- Exercise tasks:
(1) In the Xoom screen shots thread, list every distinct username that appears as a post author, each only once.
(2) Return everything in the Xoom screen shots thread from "Sent from my" down to "your not rooted.", copied word for word.

- Passage provided:
_ _ _

# Xoom Screen Shots + System Info



## evams (Jun 11, 2011)

Xoom WiFi
Android 3.1
Kernel Version 2.6.36 
Tiamat v1.4.4
Team Tiamat Xoom Rom 1.0 Deodexed

Launcher = Go Launcher Ex (App Drawer Looks Really Funky)
Stable @ 1.7GHZ

View attachment 47


----------



## coheirnt (Jun 8, 2011)

Verizon 3g Xoom
Tiamat 1.4.4 kernel
Bazar6 stock Red theme 
Circle launcher


----------



## evams (Jun 11, 2011)

need more screen shots!!! haha.


----------



## hamholla (Jun 15, 2011)

whats the easiest way to take screen shots? Can you use drocap?


----------



## coheirnt (Jun 8, 2011)

hamholla said:


> whats the easiest way to take screen shots? Can you use drocap?


I use screen shot er. It gives you a preview after each shot I love it!


----------



## evams (Jun 11, 2011)

screenshot er gotta be rooted though

Sent from my Xoom using Tapatalk


----------



## Steady Hawkin (Jun 8, 2011)

You can also use ADB to take screenshots, its a pain but it should work if your not rooted.


----------



## itsTreyG (Aug 10, 2011)




----------



## tp76 (Aug 22, 2011)




----------



## Joshjunior (Jun 17, 2011)

tp76 said:


>


that is sick!


----------

_ _ _

- Dataset extract:
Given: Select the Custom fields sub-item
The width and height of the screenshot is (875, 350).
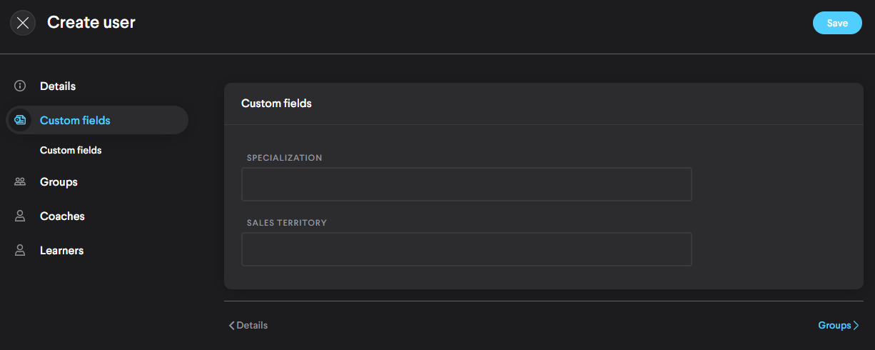Looking at the screenshot, I should (x=71, y=151).

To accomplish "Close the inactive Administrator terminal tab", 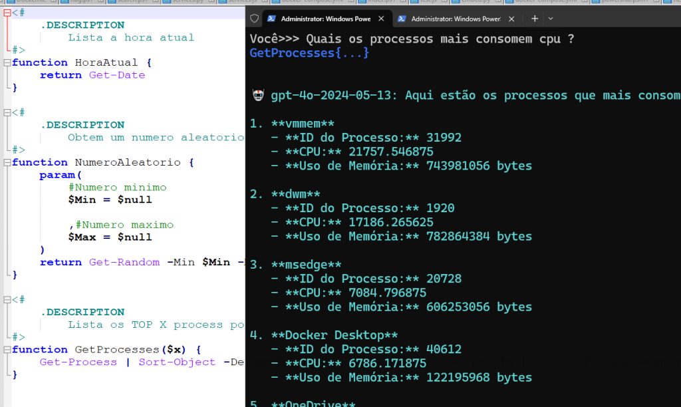I will (x=511, y=19).
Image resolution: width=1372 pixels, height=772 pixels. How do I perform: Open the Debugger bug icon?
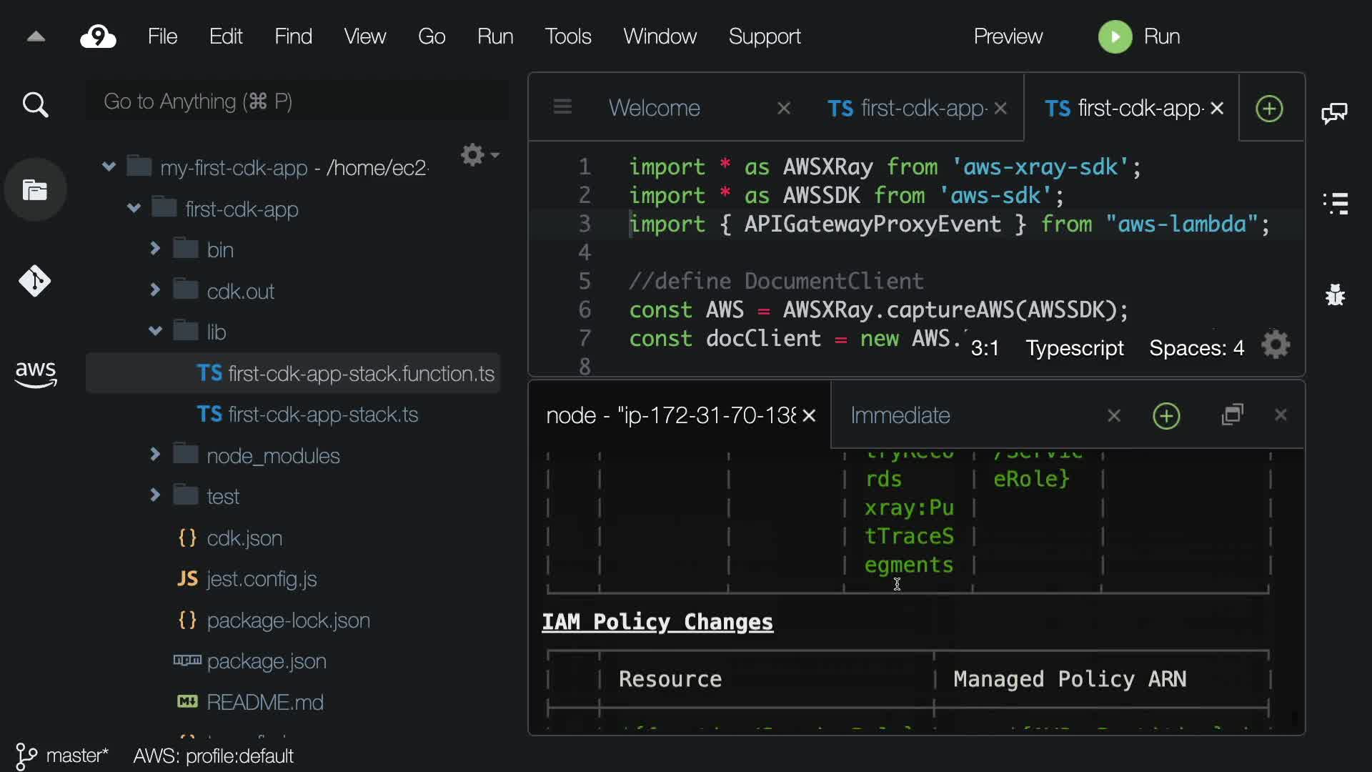[1335, 295]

_ _ _

- Task-by-task answers:
(1) evams, coheirnt, hamholla, Steady Hawkin, itsTreyG, tp76, Joshjunior

(2)
Sent from my Xoom using Tapatalk


----------



## Steady Hawkin (Jun 8, 2011)

You can also use ADB to take screenshots, its a pain but it should work if your not rooted.